**EXERCISE DETAILS**. Report each line of the items below that contains the string "resolution". Case matters.

**DATASET ENTRIES**.
=-=-=-=-=

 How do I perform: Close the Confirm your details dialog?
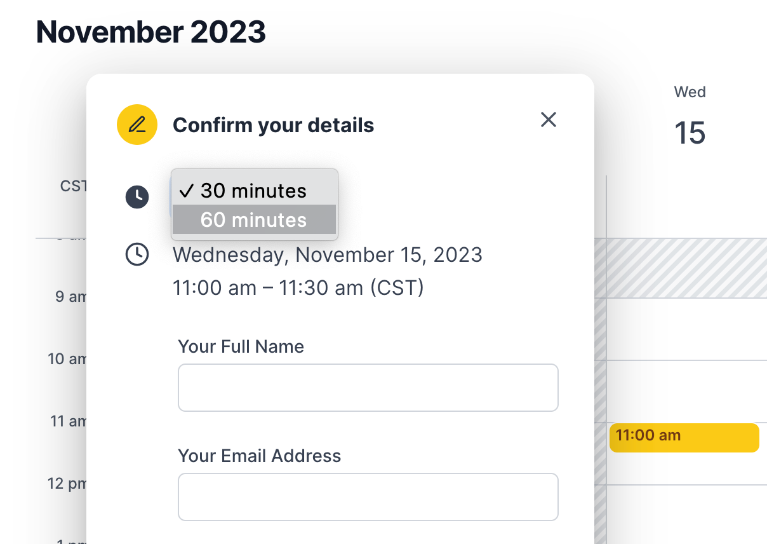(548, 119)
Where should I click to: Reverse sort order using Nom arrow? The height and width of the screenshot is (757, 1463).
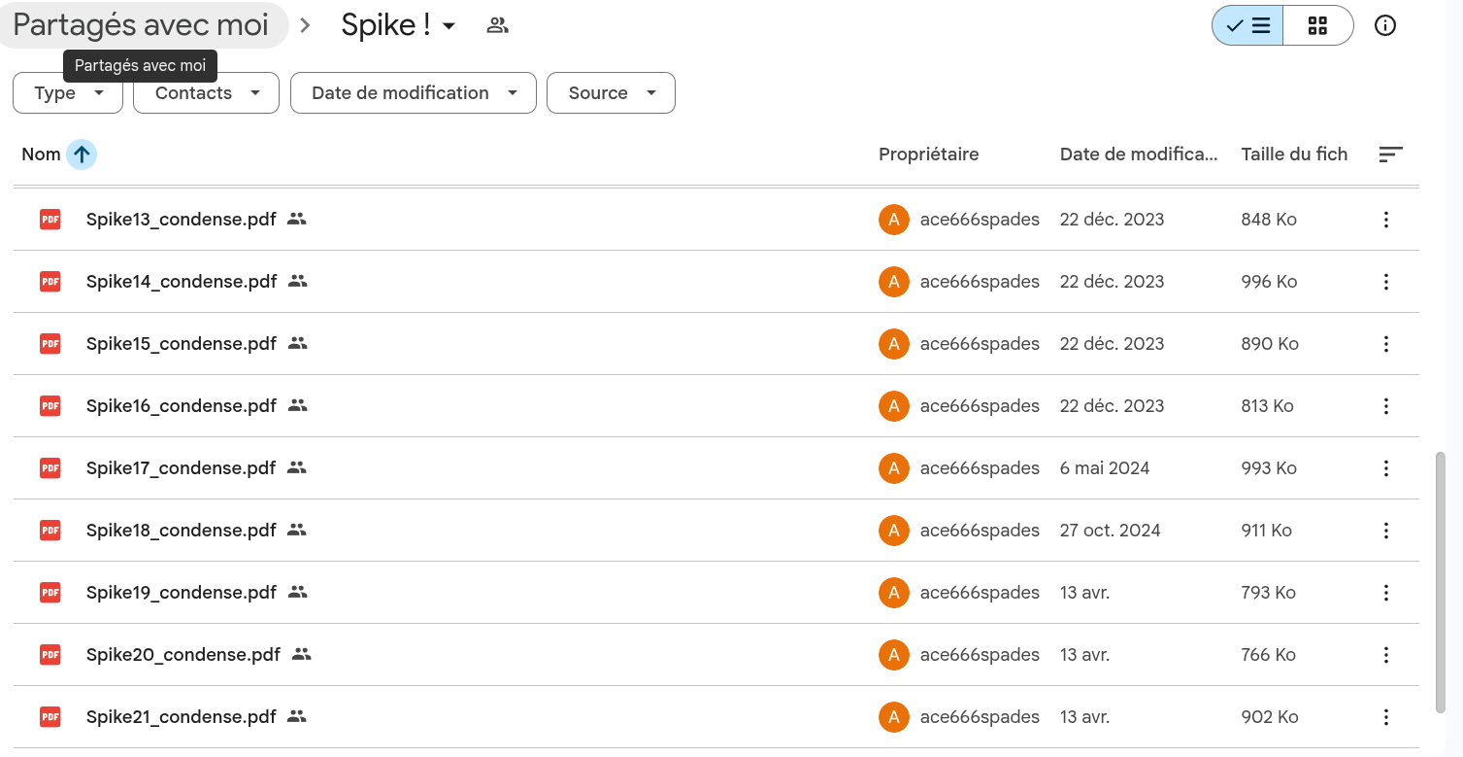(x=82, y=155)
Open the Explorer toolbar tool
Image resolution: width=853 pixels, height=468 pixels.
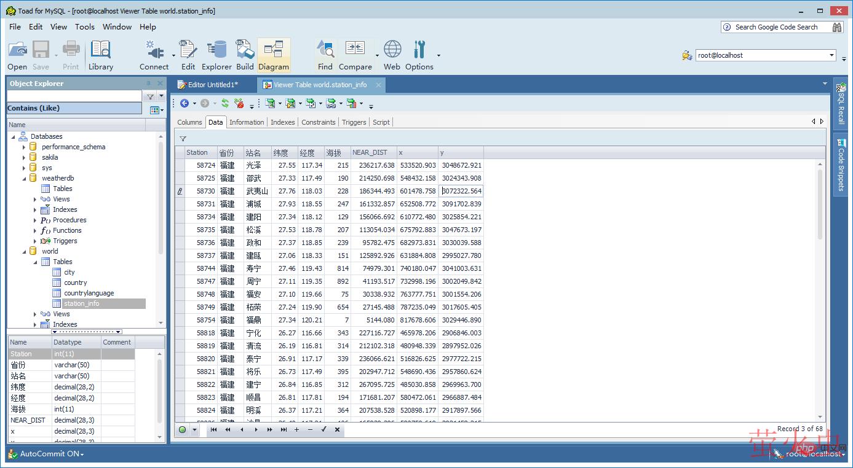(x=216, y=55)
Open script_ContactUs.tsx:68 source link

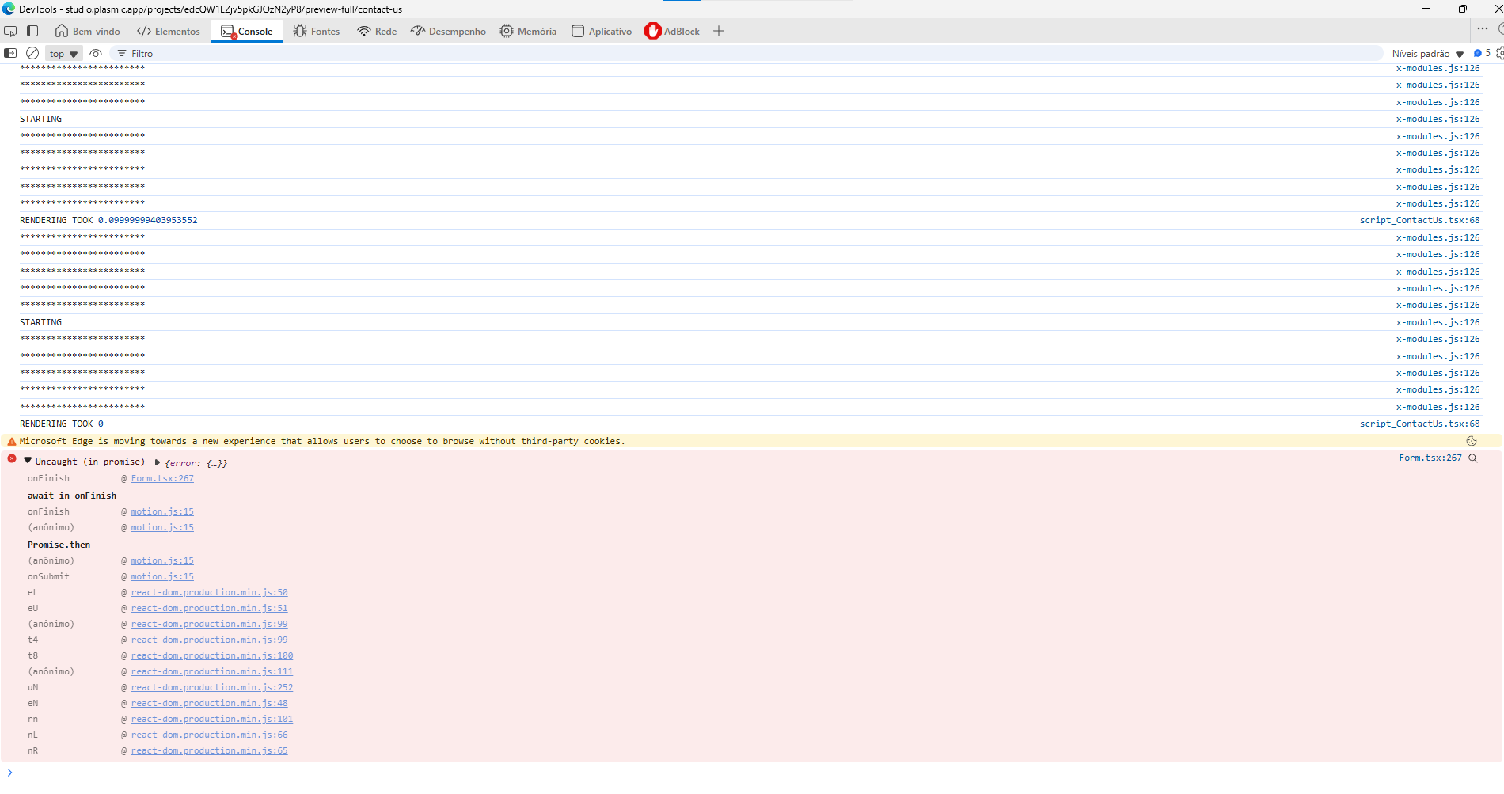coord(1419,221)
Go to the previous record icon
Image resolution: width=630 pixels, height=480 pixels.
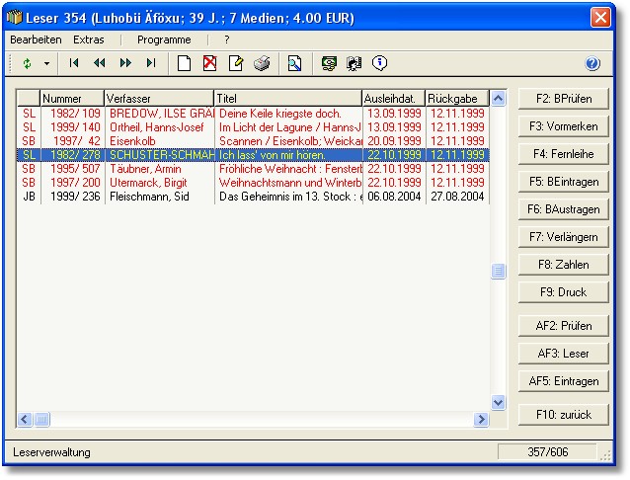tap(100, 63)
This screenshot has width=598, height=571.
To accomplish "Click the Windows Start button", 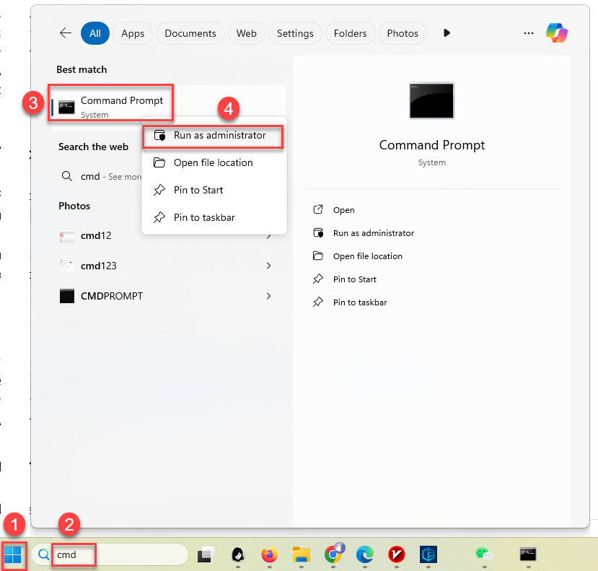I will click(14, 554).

=-=-=-=-=

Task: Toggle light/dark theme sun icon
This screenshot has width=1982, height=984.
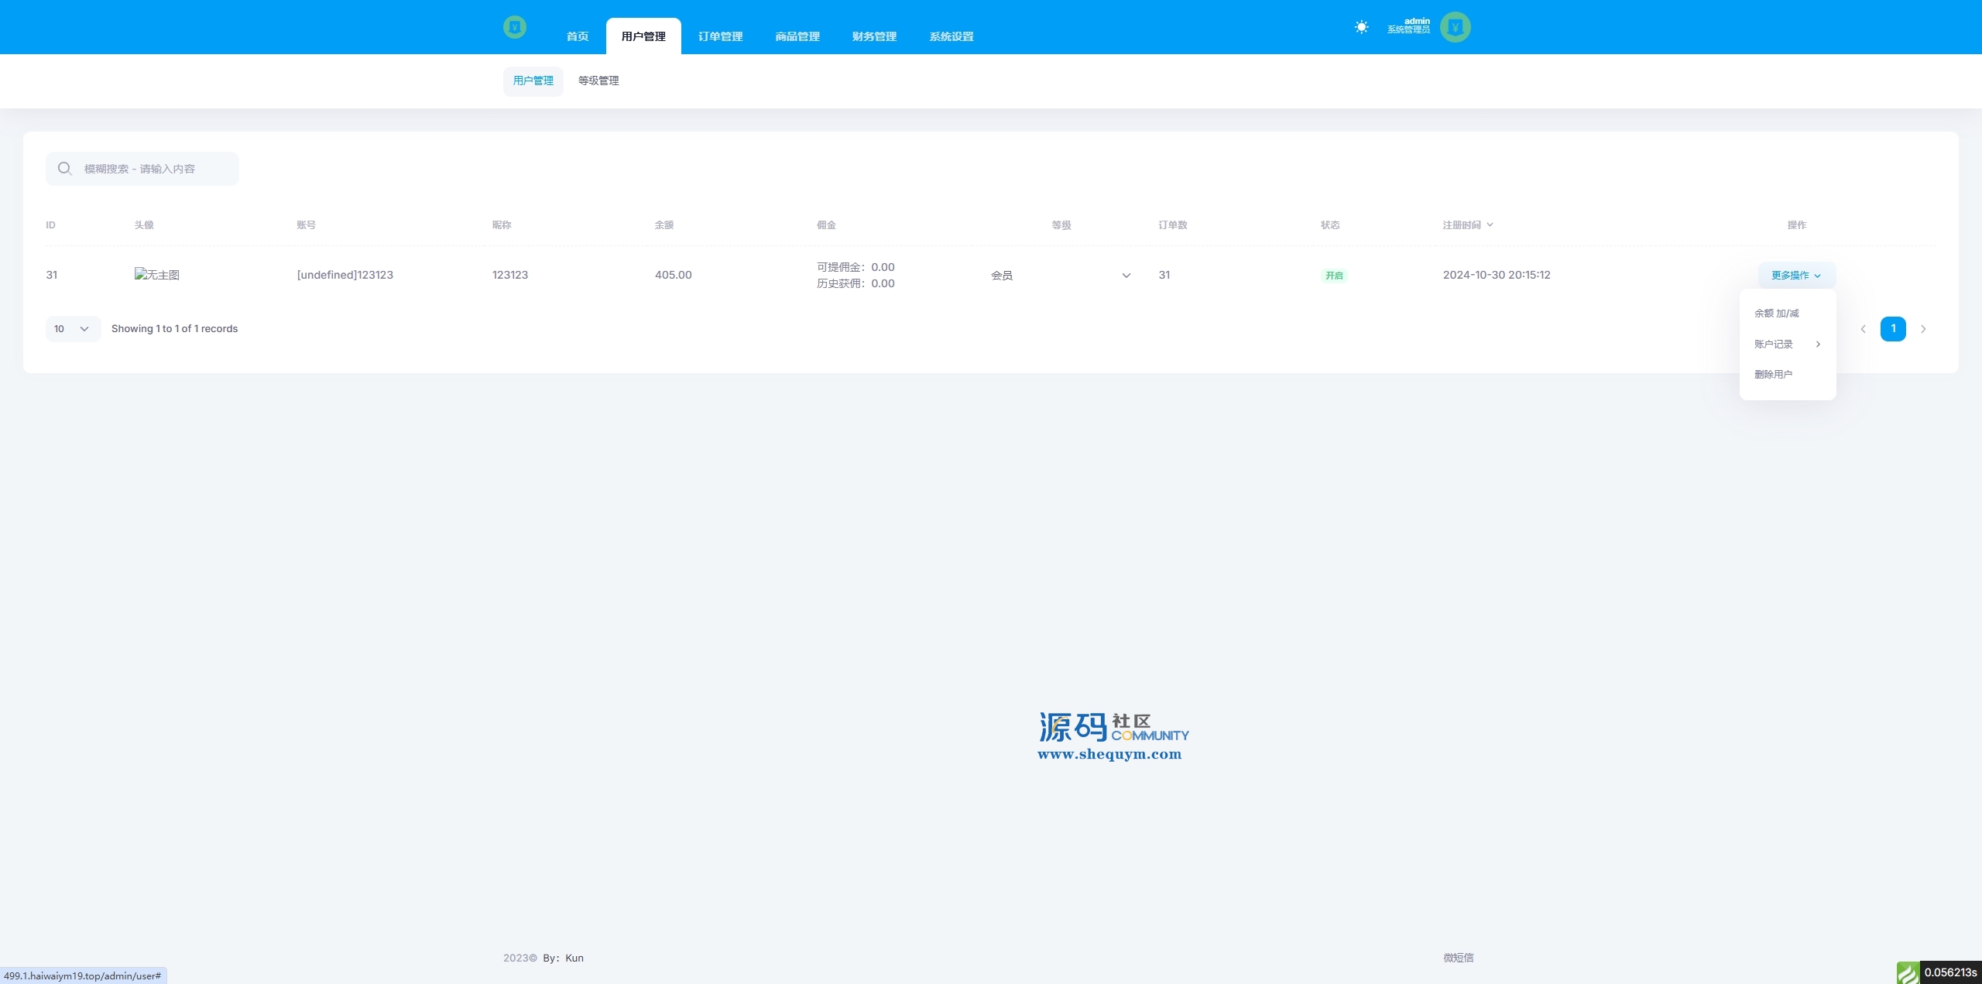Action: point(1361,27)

=-=-=-=-=

**EXERCISE SOLUTION**.
Image resolution: width=853 pixels, height=468 pixels.
Image resolution: width=630 pixels, height=480 pixels.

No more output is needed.